对于卡逊的这个故事,我们已经不需要做更多的评论。她的生态中心主义,以及马尔萨斯与海克尔式的“科学”,其在政治上的后果或许已经在提醒我们,如果没有对人道主义、平等主义和社会主义的渴望,那么任何一种生态乌托邦无论多么“科学”多么“生态”,都有可能变成反面乌托邦。

 

《现代环境主义导论》,[英]戴维·佩珀著,宋玉波、朱丹琼译,格致出版社、上海人民出版社,2011年4月,58元。


* 倪明,生态学者。

[1] 就笔者视域所及,国内只有叶舒宪先生在一篇文章中简单介绍了新纪元主义与生态主义关联。见叶舒宪:“新时代精神与生态主义”,载于《绿叶》2011年第二期。然而,虽然国内对生态学的新纪元主义了解不多,这一思潮的代表人物F·卡普拉已有三本著作在八十年代被翻译成中文。这从一个侧面说明,虽然国人还多不识新纪元为何物,但新纪元却早已对国人发生潜移默化的影响。卡普拉思想的特征是,量子力学的世界观与新纪元主义杂糅在一起。
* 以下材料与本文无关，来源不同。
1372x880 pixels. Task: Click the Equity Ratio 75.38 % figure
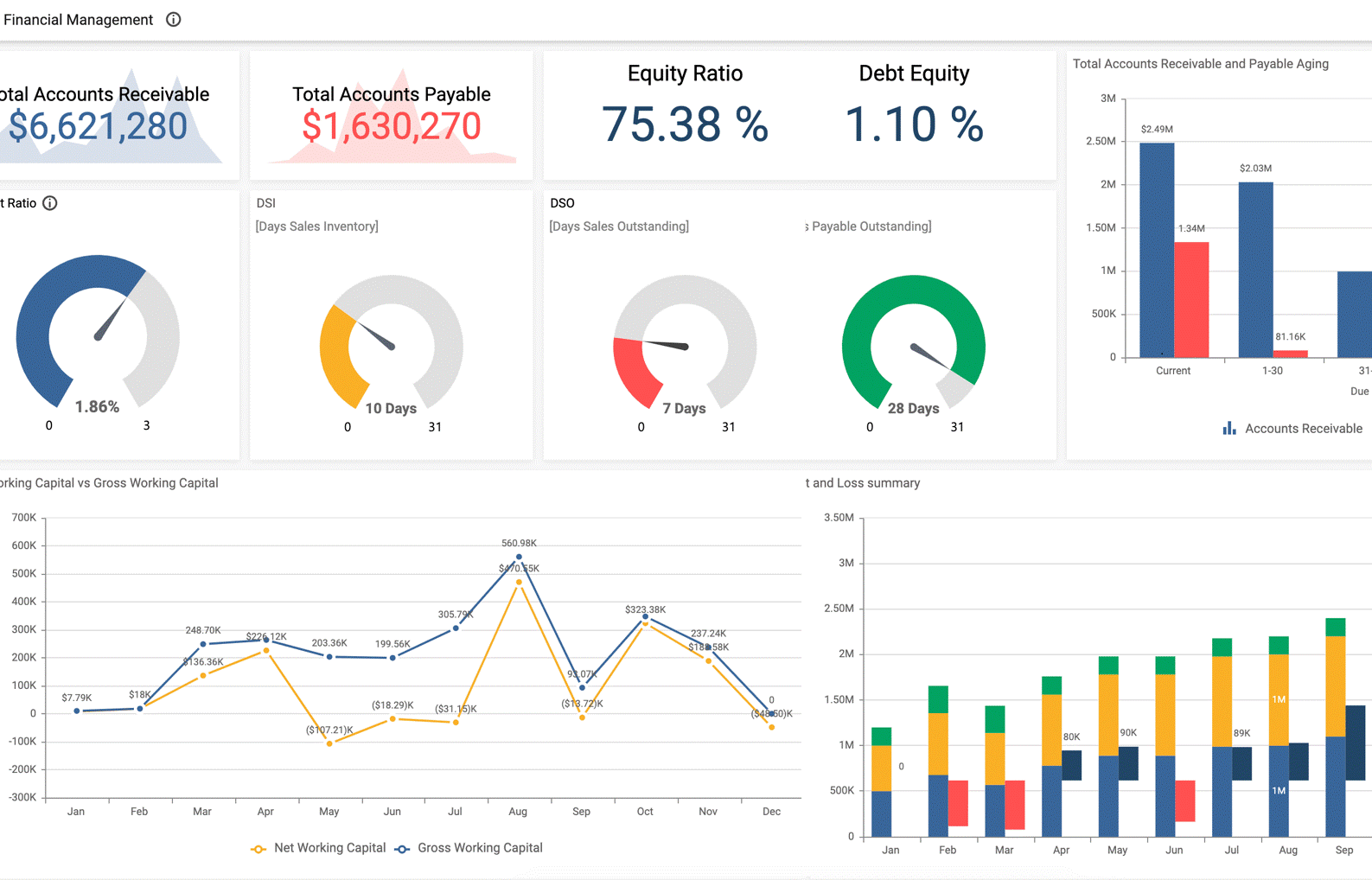685,124
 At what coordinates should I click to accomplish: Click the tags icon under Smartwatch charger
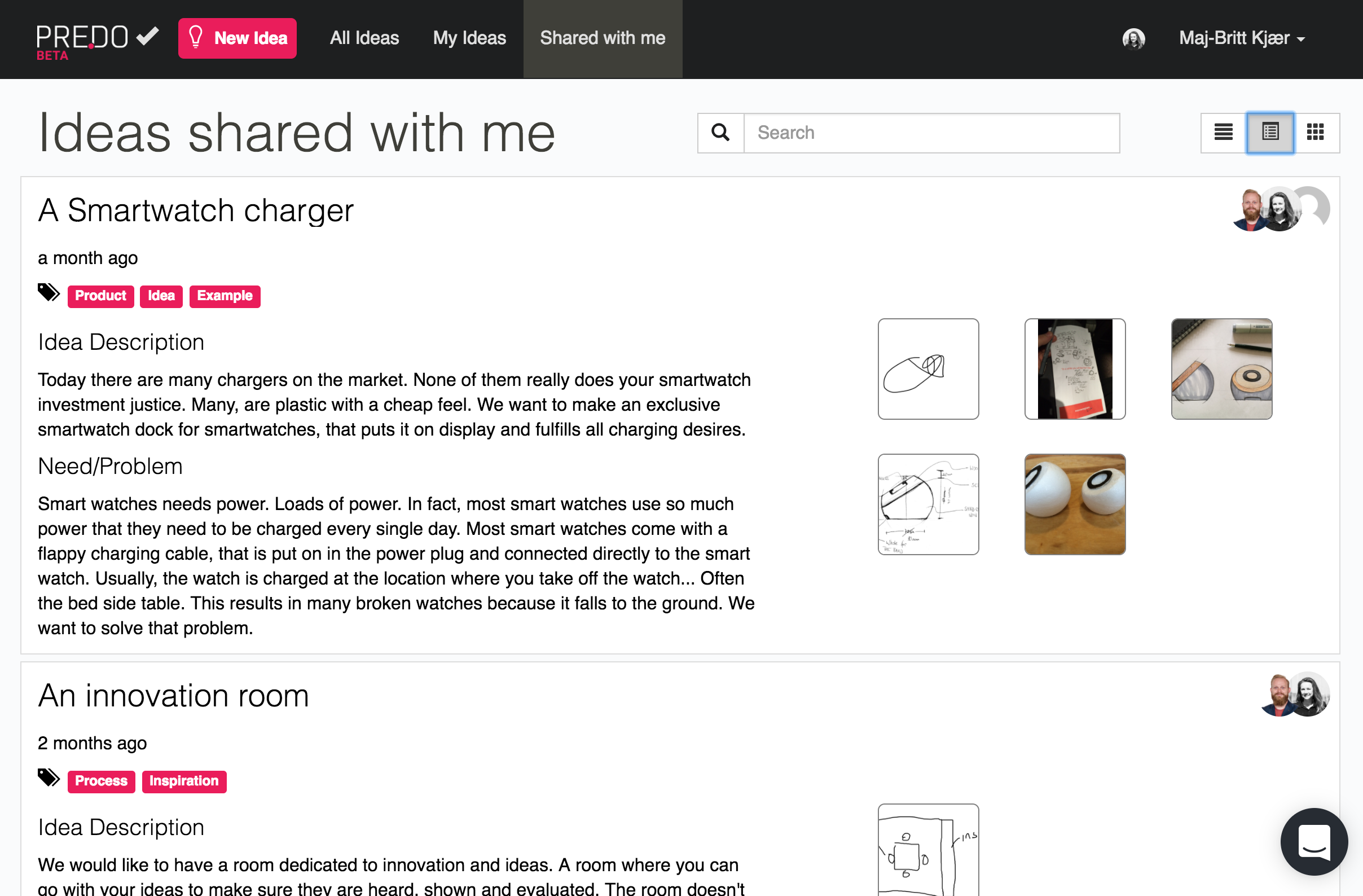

[2] 国内的人文生态学界对生态法西斯主义令人惊异的沉默,就笔者目力所及,国内专门介绍生态法西斯主义的文献只有短短的一篇论文,见张旭春:“生态法西斯主义:生态批评的尴尬”,载于《外国文学研究》2007年第2期。另有一些论文用三言两语的篇幅泛泛地否认了对生态中心主义的法西斯主义指控。

[3] Murray Bookchin, “Social ecology versus Deep Ecology: A challenge for the ecology movement”, The Raven Anarchist Quarterly,1987,vol .1(3):219-250.

[5] 可分别参见深层生态主义者多布森和新纪元主义者卡普拉的论述,见[英]多布森:《绿色政治思想》,郇庆治译,山东大学出版社,2005年;[美]卡普拉、斯普雷纳克:《绿色政治——全球的希望》,石音译,东方出版社,1988年。

[6] [美]福斯特:《生态危机与资本主义》,上海译文出版社,2006年,第146~147页。